*EXERCISE GOAL*
Each record below should be returned word for word, with no pictures included.

Segment Start: EXERCISE DATA

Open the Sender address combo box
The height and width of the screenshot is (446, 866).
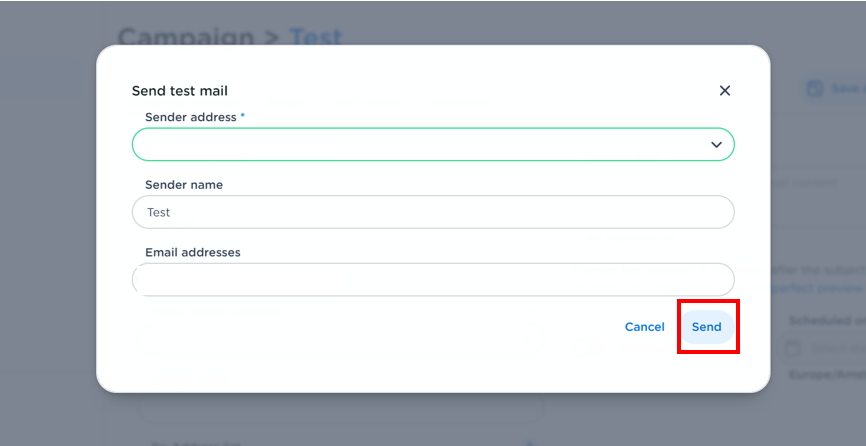pyautogui.click(x=420, y=145)
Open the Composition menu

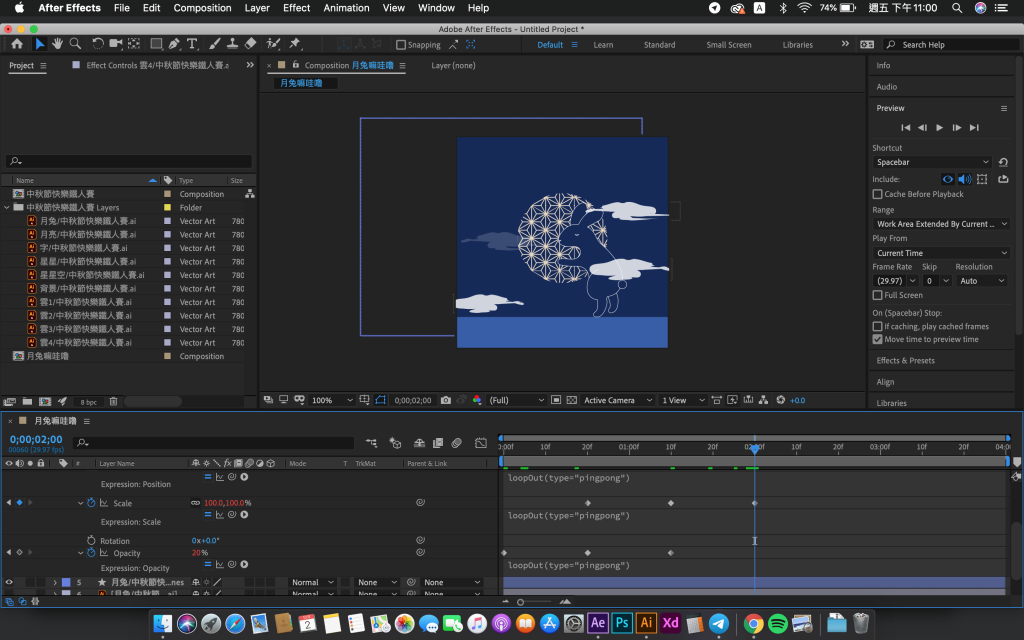(x=202, y=8)
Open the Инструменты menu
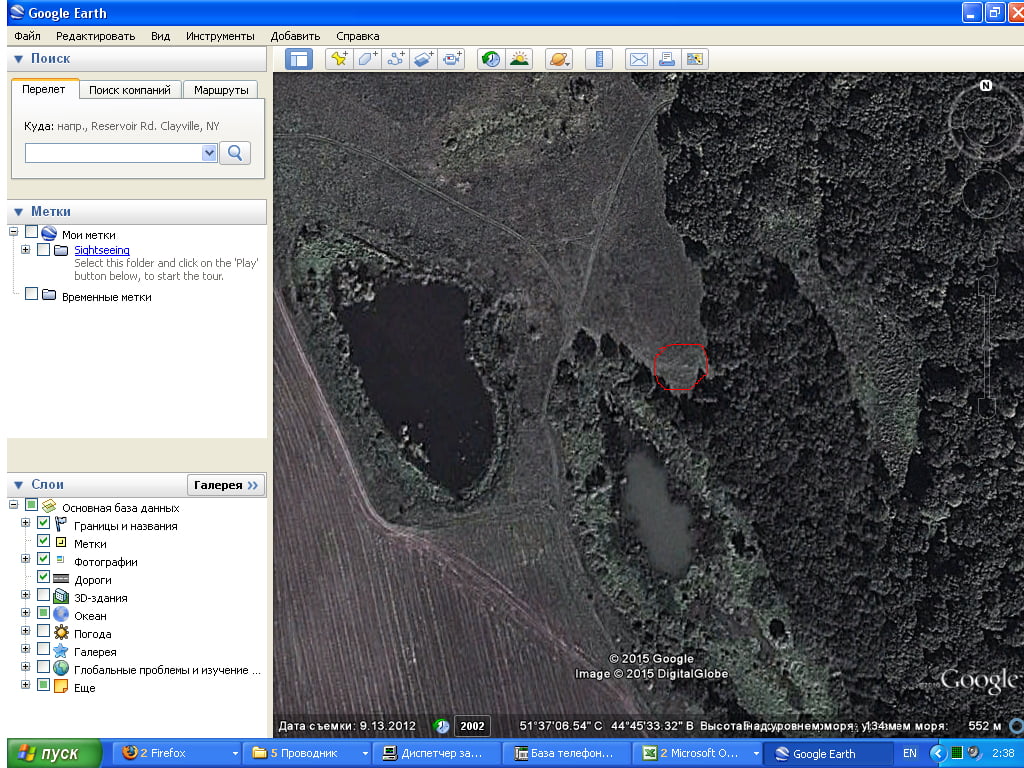This screenshot has height=768, width=1024. click(220, 36)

Segment End: EXERCISE DATA

*REPLY*
Open the Sender address combo box
The height and width of the screenshot is (446, 866).
pyautogui.click(x=420, y=145)
Open the Composition menu

(x=202, y=8)
Open the Инструменты menu
This screenshot has height=768, width=1024. click(220, 36)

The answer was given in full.